GIVEN RECORDS below:
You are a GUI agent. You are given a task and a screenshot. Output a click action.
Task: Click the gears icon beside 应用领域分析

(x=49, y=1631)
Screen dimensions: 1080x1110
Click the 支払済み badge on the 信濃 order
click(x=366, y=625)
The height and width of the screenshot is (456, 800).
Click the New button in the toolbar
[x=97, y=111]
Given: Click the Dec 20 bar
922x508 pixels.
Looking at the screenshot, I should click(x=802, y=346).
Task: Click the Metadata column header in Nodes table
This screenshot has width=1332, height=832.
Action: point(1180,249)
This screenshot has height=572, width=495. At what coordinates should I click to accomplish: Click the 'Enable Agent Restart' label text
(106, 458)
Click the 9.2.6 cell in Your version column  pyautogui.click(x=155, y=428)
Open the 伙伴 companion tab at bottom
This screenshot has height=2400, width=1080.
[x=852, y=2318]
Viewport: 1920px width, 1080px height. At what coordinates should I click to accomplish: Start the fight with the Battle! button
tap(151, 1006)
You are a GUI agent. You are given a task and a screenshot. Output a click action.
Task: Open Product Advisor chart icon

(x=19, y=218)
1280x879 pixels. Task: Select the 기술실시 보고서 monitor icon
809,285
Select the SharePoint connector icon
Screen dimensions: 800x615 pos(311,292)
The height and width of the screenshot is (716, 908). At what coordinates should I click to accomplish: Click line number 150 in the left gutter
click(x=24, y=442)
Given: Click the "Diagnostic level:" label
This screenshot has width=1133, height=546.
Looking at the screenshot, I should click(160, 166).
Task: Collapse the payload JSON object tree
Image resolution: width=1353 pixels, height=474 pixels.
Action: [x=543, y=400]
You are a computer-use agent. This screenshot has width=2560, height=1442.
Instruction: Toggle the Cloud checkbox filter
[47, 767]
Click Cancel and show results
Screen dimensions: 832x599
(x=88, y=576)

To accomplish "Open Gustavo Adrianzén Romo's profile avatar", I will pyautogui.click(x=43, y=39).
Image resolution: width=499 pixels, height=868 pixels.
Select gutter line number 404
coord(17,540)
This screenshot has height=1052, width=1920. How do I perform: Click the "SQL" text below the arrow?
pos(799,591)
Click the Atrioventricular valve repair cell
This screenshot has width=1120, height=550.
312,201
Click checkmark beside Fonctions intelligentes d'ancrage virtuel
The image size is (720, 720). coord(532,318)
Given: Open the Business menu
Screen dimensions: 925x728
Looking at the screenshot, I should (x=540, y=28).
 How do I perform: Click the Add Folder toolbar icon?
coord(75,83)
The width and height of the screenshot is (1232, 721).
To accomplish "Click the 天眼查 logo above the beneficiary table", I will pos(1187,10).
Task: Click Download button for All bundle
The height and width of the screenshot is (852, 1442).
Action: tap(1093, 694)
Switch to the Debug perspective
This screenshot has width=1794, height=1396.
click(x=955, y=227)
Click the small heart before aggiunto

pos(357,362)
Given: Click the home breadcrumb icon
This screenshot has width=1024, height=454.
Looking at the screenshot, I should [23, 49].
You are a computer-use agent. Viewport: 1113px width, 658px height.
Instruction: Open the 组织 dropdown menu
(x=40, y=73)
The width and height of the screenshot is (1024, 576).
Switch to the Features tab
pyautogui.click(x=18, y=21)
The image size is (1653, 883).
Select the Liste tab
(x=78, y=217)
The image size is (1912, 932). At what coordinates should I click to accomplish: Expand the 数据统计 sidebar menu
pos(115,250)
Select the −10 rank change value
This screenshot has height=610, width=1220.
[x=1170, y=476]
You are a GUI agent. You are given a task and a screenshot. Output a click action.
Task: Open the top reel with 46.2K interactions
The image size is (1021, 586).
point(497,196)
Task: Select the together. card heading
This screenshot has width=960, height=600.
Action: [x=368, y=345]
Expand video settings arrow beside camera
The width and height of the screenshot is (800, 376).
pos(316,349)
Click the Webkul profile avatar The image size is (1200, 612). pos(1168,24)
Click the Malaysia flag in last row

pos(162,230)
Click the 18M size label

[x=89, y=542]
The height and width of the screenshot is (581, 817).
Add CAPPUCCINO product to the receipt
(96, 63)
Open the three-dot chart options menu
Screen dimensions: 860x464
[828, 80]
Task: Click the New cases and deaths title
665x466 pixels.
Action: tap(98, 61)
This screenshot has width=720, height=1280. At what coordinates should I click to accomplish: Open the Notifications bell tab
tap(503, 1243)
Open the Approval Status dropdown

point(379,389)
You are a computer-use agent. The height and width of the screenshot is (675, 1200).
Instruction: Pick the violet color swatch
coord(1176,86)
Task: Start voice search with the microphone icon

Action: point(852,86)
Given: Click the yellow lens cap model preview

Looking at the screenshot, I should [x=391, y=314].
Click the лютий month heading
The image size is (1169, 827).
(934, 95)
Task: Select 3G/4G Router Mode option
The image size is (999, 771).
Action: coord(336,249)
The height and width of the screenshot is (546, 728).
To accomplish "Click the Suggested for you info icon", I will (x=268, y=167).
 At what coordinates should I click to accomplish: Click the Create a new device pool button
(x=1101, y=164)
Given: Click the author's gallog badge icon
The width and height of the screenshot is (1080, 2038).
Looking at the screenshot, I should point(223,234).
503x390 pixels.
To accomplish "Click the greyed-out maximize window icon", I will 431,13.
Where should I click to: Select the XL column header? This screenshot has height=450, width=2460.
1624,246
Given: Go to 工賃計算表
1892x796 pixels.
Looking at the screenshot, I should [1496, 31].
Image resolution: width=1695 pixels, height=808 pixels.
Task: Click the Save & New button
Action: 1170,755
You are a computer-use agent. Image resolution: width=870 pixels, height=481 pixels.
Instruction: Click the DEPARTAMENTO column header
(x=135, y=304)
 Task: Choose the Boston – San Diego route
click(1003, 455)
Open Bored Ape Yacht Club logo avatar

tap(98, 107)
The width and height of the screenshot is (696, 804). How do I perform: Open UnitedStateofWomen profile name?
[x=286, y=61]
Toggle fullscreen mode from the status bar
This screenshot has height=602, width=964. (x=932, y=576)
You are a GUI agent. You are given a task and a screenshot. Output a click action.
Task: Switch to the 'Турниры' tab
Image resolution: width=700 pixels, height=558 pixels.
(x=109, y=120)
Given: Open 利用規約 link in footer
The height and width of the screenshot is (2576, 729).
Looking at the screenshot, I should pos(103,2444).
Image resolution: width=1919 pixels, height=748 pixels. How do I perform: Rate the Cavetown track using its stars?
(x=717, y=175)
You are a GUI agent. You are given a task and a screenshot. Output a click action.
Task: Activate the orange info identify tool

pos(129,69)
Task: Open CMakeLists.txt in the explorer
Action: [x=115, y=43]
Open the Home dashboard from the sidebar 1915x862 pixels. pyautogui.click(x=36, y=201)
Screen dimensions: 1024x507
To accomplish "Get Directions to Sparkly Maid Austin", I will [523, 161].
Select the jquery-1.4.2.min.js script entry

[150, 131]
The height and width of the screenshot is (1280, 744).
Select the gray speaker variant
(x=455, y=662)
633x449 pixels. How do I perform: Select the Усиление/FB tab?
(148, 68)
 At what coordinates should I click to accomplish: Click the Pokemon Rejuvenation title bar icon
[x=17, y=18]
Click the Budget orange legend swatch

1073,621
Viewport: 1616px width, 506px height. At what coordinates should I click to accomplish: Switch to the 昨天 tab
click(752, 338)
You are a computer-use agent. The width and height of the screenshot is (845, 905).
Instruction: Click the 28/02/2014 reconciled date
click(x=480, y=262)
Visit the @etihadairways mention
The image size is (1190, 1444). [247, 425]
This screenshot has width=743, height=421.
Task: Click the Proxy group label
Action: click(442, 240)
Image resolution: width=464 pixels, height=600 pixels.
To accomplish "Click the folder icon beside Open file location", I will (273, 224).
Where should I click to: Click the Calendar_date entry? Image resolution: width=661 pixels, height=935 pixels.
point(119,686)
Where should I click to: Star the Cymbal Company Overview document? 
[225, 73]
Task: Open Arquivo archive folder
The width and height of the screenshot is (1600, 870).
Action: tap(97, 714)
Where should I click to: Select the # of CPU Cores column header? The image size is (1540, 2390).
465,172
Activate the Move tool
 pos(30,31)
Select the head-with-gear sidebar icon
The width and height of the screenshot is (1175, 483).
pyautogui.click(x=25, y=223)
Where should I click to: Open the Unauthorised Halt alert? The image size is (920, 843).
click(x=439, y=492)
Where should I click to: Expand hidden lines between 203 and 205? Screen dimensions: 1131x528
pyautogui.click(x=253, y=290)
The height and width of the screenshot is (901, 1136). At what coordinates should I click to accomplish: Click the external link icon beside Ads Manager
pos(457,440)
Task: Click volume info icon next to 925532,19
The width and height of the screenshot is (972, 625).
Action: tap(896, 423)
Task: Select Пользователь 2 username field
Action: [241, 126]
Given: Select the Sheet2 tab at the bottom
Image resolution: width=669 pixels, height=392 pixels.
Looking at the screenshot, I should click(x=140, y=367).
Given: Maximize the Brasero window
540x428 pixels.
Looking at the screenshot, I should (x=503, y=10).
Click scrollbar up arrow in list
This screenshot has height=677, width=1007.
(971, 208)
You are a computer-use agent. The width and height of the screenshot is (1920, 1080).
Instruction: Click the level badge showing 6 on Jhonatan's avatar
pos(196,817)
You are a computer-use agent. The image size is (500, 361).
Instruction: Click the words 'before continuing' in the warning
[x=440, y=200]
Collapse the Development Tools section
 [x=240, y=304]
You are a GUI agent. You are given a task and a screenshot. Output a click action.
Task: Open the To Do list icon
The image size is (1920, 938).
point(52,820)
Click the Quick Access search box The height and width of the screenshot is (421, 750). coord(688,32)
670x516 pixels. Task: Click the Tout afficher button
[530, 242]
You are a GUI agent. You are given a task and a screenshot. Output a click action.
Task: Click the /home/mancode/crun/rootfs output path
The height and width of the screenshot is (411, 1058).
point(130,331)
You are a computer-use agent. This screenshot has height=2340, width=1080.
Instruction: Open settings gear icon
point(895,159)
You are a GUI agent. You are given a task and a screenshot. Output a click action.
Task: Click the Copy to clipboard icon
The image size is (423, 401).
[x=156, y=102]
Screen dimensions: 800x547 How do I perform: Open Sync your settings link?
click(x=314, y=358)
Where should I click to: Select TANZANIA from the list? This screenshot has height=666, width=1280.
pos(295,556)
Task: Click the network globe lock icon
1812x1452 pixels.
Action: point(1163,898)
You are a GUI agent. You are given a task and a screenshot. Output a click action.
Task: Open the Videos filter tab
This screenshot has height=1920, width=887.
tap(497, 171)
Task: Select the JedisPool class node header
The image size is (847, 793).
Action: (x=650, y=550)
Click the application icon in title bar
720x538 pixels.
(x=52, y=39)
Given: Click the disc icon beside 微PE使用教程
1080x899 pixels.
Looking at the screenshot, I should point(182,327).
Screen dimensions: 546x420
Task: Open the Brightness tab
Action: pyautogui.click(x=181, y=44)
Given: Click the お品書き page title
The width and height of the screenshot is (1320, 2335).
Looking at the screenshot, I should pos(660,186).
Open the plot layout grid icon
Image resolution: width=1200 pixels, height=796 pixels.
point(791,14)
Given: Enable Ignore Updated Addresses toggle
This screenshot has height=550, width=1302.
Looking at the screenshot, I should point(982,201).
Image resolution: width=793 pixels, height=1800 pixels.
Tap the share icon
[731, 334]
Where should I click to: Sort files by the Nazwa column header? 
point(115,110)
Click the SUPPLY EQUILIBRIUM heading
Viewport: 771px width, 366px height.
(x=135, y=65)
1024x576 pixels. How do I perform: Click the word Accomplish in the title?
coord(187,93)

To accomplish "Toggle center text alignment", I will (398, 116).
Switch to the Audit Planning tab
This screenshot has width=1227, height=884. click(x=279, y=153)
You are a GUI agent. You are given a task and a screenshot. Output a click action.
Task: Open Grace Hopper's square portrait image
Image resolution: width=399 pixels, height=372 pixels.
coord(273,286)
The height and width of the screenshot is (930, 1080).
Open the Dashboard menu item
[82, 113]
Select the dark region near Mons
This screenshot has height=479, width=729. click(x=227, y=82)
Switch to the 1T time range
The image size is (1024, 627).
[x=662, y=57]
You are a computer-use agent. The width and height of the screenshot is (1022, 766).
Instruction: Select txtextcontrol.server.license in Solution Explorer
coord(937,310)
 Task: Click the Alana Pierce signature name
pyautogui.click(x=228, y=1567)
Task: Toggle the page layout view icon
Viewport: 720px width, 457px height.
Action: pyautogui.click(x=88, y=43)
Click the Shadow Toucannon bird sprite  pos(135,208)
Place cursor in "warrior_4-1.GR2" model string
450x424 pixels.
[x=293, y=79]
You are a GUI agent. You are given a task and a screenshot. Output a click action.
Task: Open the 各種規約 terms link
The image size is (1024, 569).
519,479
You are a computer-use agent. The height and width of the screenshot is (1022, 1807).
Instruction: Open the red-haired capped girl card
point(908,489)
End of GIVEN RECORDS.
WHAT NEEDS TO BE DONE |
From the line containing "Task: Toggle the page layout view icon" down to the last line of the listing above, give every line again exactly, and add nothing.

THE ANSWER |
Task: Toggle the page layout view icon
Viewport: 720px width, 457px height.
Action: pyautogui.click(x=88, y=43)
Click the Shadow Toucannon bird sprite  pos(135,208)
Place cursor in "warrior_4-1.GR2" model string
450x424 pixels.
[x=293, y=79]
You are a GUI agent. You are given a task and a screenshot. Output a click action.
Task: Open the 各種規約 terms link
The image size is (1024, 569).
519,479
You are a computer-use agent. The height and width of the screenshot is (1022, 1807).
Instruction: Open the red-haired capped girl card
point(908,489)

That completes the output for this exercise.